(Saved data entries)
BEGIN

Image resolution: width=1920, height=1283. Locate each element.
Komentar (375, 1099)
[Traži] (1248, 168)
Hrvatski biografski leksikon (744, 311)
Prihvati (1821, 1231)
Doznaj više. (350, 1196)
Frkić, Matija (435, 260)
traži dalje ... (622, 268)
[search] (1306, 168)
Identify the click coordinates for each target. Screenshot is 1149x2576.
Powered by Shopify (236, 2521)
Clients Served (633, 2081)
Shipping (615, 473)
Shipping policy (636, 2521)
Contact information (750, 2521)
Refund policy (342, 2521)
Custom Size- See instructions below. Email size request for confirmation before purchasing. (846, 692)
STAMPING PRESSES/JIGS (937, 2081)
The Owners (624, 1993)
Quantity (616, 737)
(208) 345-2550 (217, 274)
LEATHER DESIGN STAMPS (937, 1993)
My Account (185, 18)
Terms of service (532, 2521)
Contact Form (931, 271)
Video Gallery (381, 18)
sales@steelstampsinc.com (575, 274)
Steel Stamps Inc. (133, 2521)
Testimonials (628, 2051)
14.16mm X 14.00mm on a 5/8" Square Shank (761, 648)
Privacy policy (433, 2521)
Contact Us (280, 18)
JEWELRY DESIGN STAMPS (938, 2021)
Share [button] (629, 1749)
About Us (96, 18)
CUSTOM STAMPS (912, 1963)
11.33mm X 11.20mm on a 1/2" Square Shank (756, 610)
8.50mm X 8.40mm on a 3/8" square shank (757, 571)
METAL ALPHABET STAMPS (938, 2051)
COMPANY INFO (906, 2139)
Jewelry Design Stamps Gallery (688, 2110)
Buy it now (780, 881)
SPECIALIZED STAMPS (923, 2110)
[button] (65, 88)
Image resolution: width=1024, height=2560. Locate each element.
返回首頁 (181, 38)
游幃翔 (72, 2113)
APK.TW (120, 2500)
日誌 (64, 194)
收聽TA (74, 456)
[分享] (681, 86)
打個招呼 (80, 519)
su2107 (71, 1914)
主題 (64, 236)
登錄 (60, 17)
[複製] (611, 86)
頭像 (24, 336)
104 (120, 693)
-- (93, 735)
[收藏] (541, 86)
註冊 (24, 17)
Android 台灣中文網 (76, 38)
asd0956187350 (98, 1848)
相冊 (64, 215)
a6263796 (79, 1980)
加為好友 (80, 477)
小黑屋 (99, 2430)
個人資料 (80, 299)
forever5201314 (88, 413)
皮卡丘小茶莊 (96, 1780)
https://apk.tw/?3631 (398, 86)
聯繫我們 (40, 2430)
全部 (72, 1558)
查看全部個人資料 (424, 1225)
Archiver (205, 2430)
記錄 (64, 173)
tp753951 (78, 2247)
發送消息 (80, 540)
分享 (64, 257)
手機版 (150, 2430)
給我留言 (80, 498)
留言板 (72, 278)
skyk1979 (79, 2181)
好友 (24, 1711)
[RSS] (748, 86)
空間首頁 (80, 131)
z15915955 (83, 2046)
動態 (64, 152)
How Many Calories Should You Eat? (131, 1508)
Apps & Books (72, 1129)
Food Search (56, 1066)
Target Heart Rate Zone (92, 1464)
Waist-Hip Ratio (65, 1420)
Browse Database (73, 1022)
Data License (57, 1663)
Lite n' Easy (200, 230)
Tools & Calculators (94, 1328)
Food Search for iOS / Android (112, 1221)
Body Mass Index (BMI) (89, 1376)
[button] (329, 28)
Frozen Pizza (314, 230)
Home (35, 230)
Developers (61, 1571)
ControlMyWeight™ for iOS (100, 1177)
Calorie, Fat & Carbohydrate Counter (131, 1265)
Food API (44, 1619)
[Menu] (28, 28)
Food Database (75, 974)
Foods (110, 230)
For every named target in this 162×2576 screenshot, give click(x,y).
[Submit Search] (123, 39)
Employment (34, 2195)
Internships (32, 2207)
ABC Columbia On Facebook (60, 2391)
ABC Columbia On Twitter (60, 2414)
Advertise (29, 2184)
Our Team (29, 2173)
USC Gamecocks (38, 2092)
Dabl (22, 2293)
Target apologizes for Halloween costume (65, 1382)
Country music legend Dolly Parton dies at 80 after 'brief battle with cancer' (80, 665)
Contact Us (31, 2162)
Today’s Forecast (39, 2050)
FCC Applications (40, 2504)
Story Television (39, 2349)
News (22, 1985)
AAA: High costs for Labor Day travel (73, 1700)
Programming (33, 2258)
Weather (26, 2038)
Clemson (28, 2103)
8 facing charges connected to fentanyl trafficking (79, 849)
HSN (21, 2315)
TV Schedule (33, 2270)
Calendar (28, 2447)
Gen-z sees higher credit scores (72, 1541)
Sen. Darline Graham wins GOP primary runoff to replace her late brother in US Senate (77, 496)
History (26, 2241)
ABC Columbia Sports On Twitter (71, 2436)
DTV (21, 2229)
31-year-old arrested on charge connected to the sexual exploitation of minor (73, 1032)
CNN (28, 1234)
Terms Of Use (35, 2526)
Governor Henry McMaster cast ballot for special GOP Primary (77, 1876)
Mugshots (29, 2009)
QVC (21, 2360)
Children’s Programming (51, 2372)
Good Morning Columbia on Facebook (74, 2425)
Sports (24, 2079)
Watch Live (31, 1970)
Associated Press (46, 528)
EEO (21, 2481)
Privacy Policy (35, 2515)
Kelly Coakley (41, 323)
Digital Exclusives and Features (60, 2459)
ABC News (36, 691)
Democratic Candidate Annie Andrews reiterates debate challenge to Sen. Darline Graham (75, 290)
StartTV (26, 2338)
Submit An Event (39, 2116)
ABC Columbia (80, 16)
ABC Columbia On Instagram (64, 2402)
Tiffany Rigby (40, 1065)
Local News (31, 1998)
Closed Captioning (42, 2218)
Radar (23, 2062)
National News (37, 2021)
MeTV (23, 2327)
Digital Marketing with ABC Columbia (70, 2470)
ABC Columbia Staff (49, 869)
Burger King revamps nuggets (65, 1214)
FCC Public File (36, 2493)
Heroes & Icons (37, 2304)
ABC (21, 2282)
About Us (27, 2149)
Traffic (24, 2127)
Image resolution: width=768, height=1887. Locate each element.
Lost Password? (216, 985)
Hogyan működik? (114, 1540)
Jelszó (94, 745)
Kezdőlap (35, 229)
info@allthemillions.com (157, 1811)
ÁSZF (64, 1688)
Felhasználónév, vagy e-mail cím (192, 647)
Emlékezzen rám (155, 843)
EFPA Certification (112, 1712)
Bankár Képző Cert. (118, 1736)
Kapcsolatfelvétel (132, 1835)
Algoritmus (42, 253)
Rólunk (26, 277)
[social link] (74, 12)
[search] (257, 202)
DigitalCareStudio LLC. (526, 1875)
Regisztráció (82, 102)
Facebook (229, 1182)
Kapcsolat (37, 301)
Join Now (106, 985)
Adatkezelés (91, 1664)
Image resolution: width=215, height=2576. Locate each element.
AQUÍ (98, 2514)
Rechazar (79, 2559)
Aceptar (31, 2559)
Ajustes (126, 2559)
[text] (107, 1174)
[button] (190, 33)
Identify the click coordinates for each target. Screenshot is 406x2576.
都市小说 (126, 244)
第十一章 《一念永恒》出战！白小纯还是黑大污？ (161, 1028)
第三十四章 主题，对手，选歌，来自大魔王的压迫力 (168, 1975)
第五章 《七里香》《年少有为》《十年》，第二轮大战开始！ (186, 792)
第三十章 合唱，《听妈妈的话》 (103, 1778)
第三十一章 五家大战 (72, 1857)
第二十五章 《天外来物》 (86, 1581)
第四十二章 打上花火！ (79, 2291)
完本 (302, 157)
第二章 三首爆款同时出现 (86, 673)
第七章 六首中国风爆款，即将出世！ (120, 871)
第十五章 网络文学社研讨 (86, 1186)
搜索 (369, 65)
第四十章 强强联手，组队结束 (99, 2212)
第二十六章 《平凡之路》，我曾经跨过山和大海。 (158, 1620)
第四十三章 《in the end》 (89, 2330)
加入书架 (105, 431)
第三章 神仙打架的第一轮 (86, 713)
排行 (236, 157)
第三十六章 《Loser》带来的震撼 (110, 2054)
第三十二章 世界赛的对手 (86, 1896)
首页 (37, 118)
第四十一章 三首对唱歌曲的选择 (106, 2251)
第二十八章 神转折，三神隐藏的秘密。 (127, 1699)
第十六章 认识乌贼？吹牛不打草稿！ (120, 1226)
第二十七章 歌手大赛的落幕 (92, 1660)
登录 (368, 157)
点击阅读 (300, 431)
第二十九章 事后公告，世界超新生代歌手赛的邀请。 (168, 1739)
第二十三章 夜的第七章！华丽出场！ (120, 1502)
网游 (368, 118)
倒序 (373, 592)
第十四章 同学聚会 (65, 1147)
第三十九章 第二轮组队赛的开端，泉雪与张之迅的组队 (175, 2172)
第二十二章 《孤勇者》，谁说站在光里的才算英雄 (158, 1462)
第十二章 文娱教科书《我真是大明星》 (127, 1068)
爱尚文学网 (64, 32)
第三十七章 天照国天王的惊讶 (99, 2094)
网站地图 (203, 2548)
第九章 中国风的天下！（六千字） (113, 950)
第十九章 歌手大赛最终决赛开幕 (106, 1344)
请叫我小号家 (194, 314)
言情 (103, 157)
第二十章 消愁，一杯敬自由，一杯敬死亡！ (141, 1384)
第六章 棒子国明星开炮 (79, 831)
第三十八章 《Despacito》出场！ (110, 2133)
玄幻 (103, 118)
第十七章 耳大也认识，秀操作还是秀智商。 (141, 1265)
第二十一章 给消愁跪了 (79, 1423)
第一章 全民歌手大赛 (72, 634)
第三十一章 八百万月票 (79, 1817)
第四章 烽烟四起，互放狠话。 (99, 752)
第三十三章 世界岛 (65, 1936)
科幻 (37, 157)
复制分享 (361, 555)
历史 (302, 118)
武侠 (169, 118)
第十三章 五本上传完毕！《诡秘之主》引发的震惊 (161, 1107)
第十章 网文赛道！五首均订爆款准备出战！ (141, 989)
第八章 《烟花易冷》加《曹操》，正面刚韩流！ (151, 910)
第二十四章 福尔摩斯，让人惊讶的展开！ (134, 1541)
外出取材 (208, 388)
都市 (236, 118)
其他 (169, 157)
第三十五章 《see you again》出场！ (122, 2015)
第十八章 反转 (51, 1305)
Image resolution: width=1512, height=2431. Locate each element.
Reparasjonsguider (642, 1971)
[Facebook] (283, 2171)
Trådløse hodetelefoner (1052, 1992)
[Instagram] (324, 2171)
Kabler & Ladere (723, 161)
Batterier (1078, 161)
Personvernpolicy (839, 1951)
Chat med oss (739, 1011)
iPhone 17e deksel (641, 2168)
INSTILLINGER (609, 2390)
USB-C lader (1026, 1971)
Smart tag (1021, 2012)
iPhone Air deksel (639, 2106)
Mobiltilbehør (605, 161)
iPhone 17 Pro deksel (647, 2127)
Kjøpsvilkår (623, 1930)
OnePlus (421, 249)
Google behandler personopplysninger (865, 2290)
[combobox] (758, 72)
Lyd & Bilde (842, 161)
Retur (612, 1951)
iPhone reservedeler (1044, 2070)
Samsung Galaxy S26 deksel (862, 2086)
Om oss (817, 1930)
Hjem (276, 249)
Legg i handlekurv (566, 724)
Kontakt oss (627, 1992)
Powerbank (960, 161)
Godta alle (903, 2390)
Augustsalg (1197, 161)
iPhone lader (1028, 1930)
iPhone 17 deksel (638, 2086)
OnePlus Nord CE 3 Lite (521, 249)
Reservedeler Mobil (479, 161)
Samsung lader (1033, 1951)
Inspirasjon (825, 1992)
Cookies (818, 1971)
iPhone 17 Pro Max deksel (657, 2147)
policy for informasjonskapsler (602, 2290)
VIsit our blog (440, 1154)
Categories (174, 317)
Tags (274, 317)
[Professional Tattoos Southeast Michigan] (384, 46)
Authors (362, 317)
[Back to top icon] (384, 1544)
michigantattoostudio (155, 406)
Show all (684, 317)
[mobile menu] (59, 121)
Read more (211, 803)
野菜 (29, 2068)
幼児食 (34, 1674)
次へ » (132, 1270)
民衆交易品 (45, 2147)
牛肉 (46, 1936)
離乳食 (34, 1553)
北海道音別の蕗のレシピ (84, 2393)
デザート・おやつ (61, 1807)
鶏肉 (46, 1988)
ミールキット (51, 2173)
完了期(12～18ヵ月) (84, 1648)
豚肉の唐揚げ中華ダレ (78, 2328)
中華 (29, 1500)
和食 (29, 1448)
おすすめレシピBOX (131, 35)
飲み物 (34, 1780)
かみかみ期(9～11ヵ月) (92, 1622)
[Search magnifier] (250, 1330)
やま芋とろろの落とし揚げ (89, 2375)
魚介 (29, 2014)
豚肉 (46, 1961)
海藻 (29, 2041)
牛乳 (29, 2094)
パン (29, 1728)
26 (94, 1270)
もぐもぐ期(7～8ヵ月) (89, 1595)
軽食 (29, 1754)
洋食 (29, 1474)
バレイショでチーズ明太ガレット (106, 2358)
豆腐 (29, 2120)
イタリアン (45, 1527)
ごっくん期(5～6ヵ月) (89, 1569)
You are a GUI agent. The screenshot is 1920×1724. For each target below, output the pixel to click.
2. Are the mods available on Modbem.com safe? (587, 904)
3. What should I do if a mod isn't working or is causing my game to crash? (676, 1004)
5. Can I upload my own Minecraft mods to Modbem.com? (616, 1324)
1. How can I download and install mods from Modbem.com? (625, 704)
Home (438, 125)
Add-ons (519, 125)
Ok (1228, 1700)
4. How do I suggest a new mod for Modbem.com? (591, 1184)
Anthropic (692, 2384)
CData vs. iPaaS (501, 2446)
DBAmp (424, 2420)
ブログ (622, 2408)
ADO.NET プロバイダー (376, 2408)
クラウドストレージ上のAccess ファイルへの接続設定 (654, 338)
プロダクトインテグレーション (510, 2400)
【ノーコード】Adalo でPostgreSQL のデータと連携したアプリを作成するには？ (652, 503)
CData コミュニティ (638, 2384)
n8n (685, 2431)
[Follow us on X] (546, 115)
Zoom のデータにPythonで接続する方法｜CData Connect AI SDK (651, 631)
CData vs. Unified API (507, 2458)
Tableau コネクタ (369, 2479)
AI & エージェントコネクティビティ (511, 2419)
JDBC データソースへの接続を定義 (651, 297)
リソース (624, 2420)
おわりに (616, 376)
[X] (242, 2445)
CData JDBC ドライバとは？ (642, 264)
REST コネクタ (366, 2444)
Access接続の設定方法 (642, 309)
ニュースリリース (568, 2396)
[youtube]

END

> [Exercise objective]:
Retype the entries above exactly, but only from the line containing "主題 (64, 236)" through the line containing "記錄 (64, 173)", both included.

> [Output for this exercise]:
主題 (64, 236)
登錄 (60, 17)
[複製] (611, 86)
頭像 (24, 336)
104 (120, 693)
-- (93, 735)
[收藏] (541, 86)
註冊 (24, 17)
Android 台灣中文網 (76, 38)
asd0956187350 (98, 1848)
相冊 (64, 215)
a6263796 (79, 1980)
加為好友 (80, 477)
小黑屋 (99, 2430)
個人資料 (80, 299)
forever5201314 (88, 413)
皮卡丘小茶莊 (96, 1780)
https://apk.tw/?3631 (398, 86)
聯繫我們 (40, 2430)
全部 (72, 1558)
查看全部個人資料 (424, 1225)
Archiver (205, 2430)
記錄 (64, 173)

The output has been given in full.